Data for this task
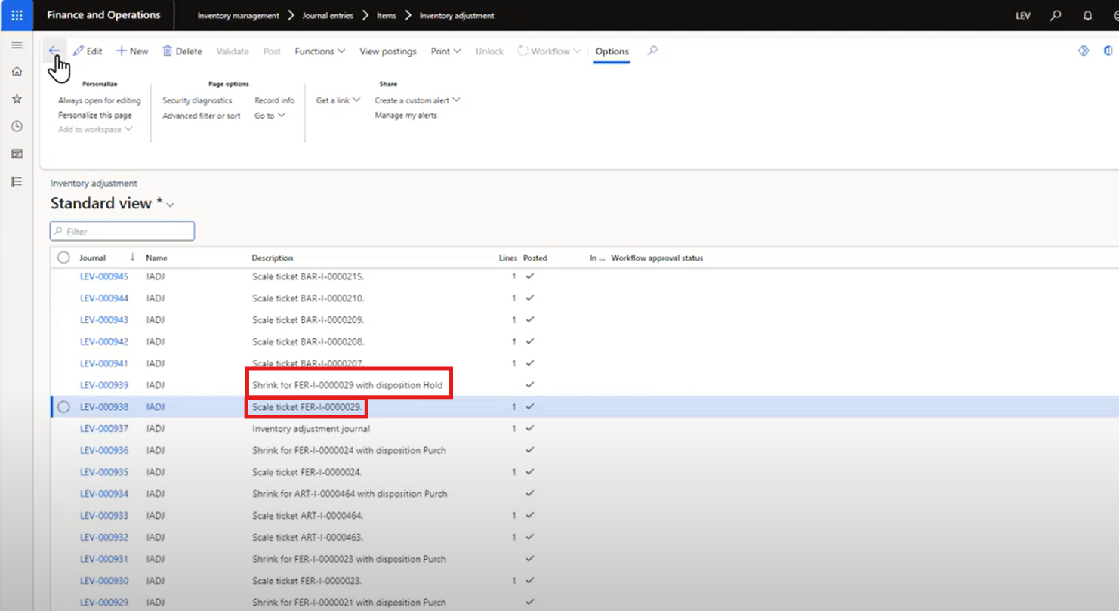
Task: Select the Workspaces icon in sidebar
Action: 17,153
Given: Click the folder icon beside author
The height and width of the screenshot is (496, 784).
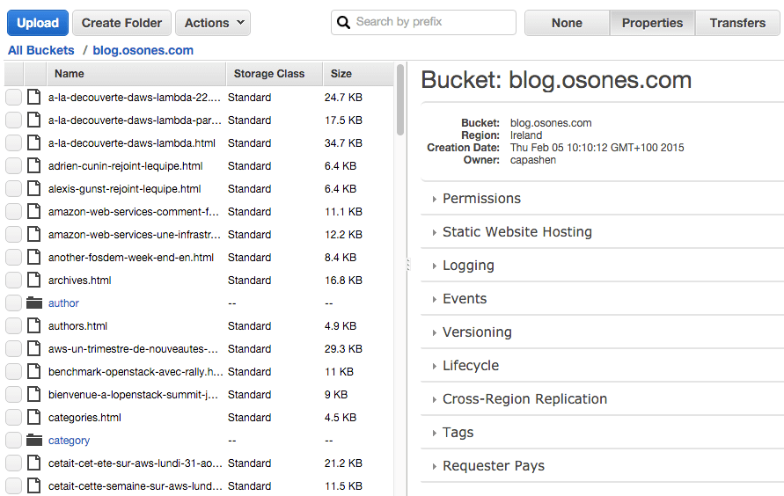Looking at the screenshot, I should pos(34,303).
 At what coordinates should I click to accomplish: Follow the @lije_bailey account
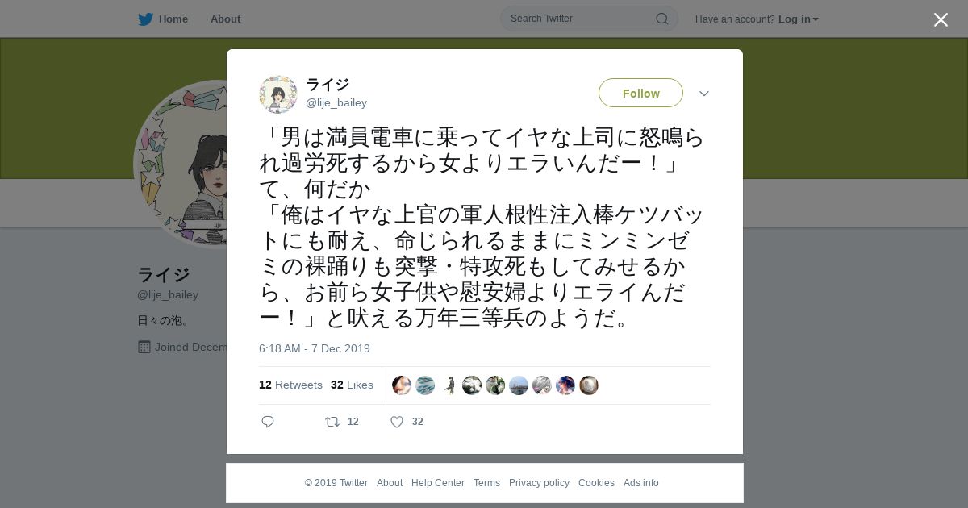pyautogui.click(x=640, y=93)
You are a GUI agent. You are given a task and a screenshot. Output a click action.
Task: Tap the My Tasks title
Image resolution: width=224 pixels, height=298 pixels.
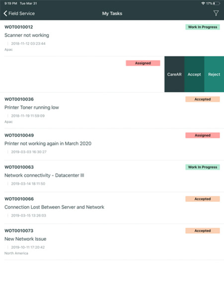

Your objective
Ignoring the pictures, write out word for word the lines from the line containing "You are a GUI" through the end of the material above.

Exercise result
You are a GUI agent. You are given a task and a screenshot. Output a click action.
Task: Tap the My Tasks title
Image resolution: width=224 pixels, height=298 pixels.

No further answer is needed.